Encore un an plus tard, le réalisateur va se lancer dans sa toute première série télévisée avec Paranoia Agent. Il va alors renouer avec son sujet de prédilection, la réalité subjective, mais comme une somme de ses précédents travaux, il va aussi énormément appuyer sur la critique sociale. Ainsi, dans cette histoire de légende urbaine qui se propage à vitesse grand V, il mêle des réflexions sur le délitement du lien social, sur l'abandon des aînés, sur le conflit des générations mais aussi sur la pauvreté galopante au Japon. Ces treize épisodes, toujours animés par le Studio Madhouse qui restera avec Kon jusqu'au bout, sont l'opportunité pour lui de mettre toutes les idées de narration qu'il a eut sans pouvoir les utiliser jusque-là. Faut dire qu'en véritable control freak, il supervise son film de la pré-production jusqu'au marketing et surtout ne laisse à personne d'autre le soin de faire le storyboard des épisodes. Une bonne chose si l'on considère les nombreux plans et transitions narratives qu'il a pu ainsi inventer.

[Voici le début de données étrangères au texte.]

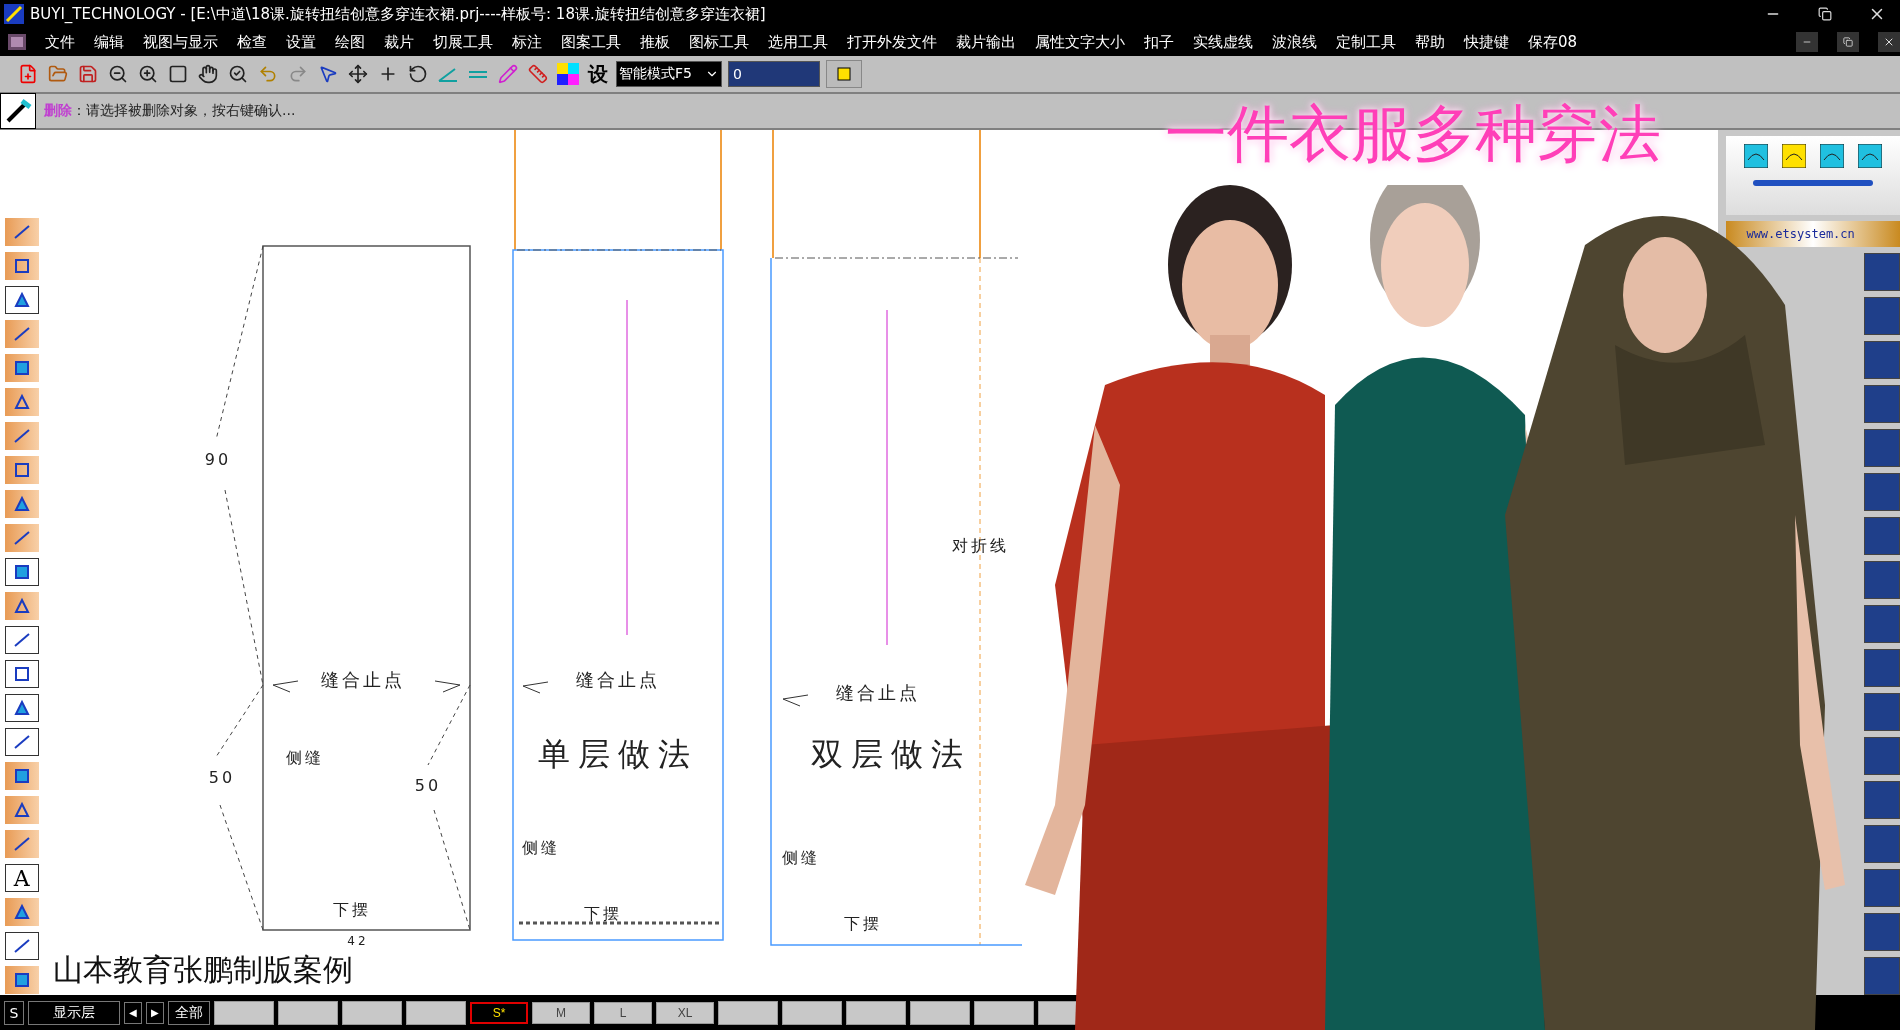 This screenshot has height=1030, width=1900. I want to click on value-field: 0, so click(774, 74).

Cette série est un véritable trésor, une ode au génie narratif et visuel de Satoshi Kon, qui va précéder son chef-d'œuvre ultime, qui referme une boucle pour le réalisateur. En effet, Yasutaka Tsutsui, le romancier qui a insufflé l'obsession de la réalité subjective à Kon, va lui demander après avoir vu Millenium Actress d'adapter son roman Paprika. Justement, le réalisateur voulait en réaliser l'adaptation dès 2003 mais n'avait pas pu le faire car le studio possédant les droits avait fait faillite entretemps. Il va récupérer ces derniers et développer le projet chez Madhouse. Cette histoire de scientifiques qui entrent dans les rêves de leurs patients pour les soigner ne pouvait que convenir à Satoshi Kon qui va s'en donner à cœur-joie pour brouiller les pistes entre rêves et réalité.

Ce sera son dernier film. Il retrouvera l'année suivante son ami Mamoru Oshii. Celui-ci lui parle du projet Ani-Kuri 15 que la chaîne NHK est en train de mettre sur pied, une série de quinze court-métrages d'une minute réalisés par plusieurs studios d'animation japonais. Kon sera le seul avec Osamu Kobayashi, le réalisateur de l'animé Beck, à faire un court-métrage avec le Studio Madhouse. Ce sera là son dernier travail puisque son dernier projet, qui était le premier film pour un public enfant que Kon faisait, sera interrompu par un cancer au pancréas qui ne lui laissera que six mois à vivre une fois dépisté. Il s'éteindra le 24 août 2010, pas sans avoir laissé une magnifique lettre d'adieu et une œuvre aussi courte qu'importante.